Soon after completion, sediment-accumulation threatened the benefits of the dam. The Yellow River carries more sediment than any other in the world. During the 18 months after the river was closed, 1.8 billion metric tons of sediment had accumulated in the reservoir. Only 7% of the sediment-load was released downstream and the reservoir lost 17% of its capacity below a 335 m ASL elevation. Navigation and farmland were threatened upstream along with the relocation of an additional one million people. Despite the dam's 12 deep-sluices and alterations in the release of water, silt continued to build in the reservoir, particularly in the back waters. Responding to the potential crisis, a meeting was held in December 1964 with Premier Zhou Enlai. At the meeting, it was decided to reconstruct the dam's outlet works for improved discharges and silt control. The renovation was carried out immediately and in two stages. The first stage included the installation of two tunnels on the dam's left bank at an elevation of 290 m ASL along with converting four penstocks into flushing pipes. The flushing pipes began operating in 1966 and the tunnels in 1967 and 1968. In the second stage, eight bottom sluices were added to the left side of the dam which became operational between 1970 and 1971. Silt balance was achieved in 1970. Two more bottom sluices began operating in 1990 along with another in 1999 and the final in 2000.

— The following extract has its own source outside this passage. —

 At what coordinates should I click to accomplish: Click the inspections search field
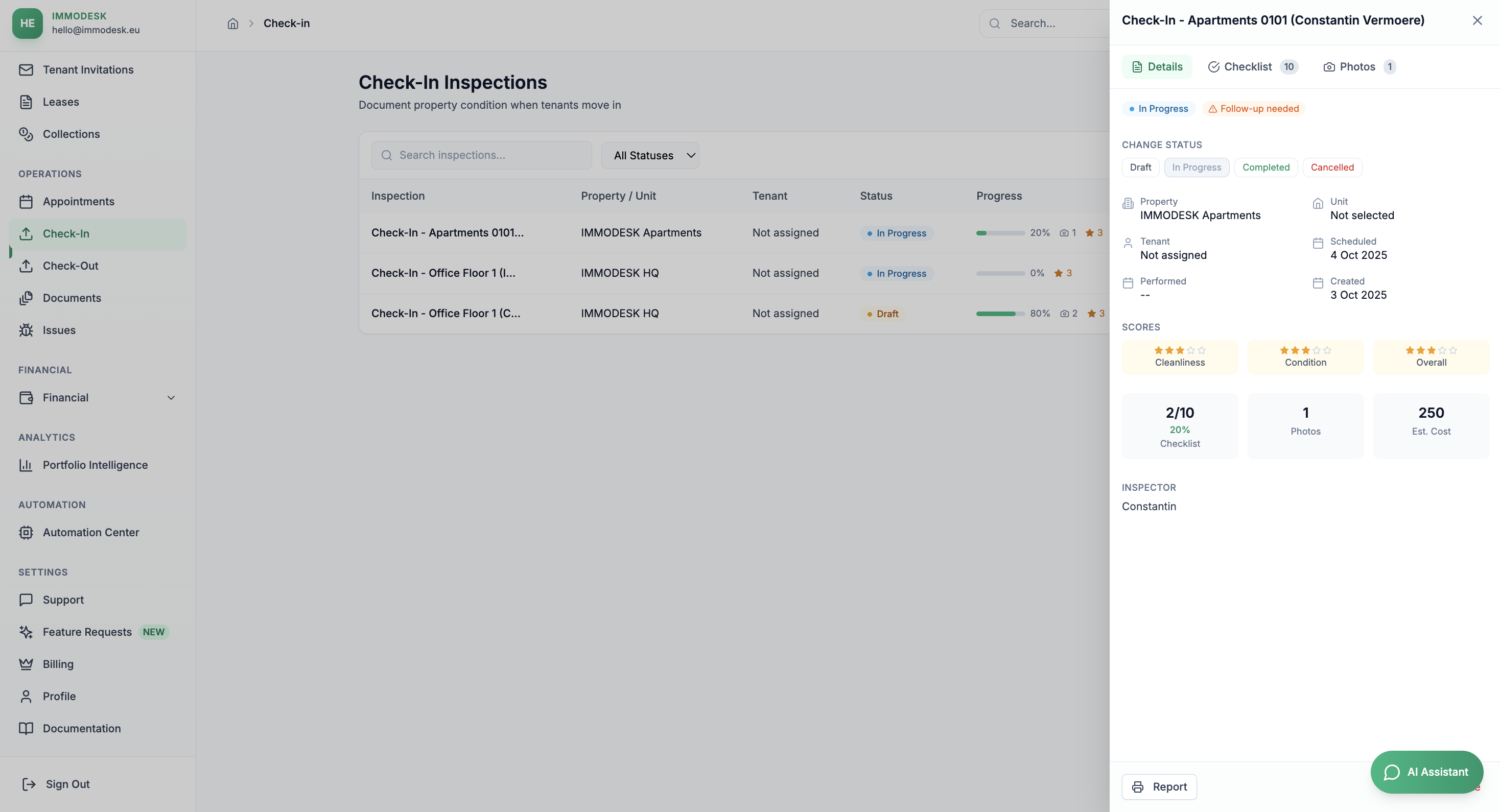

===Controversy and arrests===
Impacts from sediment accumulation continued after renovation and also drew increasing criticism. The sediment has caused severe flooding on the Wei River upstream. Chinese engineer Zhang Guangdou described the project as a "mistake" in 2004 and remarked how hydrologist Huang Wanli had been sent to hard labour for opposing the project. Other engineers oppose the dam's existence but their silence is attributed to government reprisals. In August 2010, Chinese journalist Xie Chaoping was detained for writing The Great Migration, a book that criticized the dam and the government's handling of it. The next month, the book's printer, Zhao Shun, was also arrested. Xie was later released on bail.

==Design==
The dam is a 106 m tall and 713 m long concrete gravity type. It sits at the head of a 688400 km2 catchment area and withholds a reservoir with a 16200000000 m3 capacity. The reservoir covers a surface area of 2350 km2 and stretches 246 km upstream to Longmen. The dam supports a power station that can hold up to eight turbines but currently only seven are installed. Five 50 MW and 75 MW Francis turbine-generators make up the arrangement for a total installed capacity of 400 MW.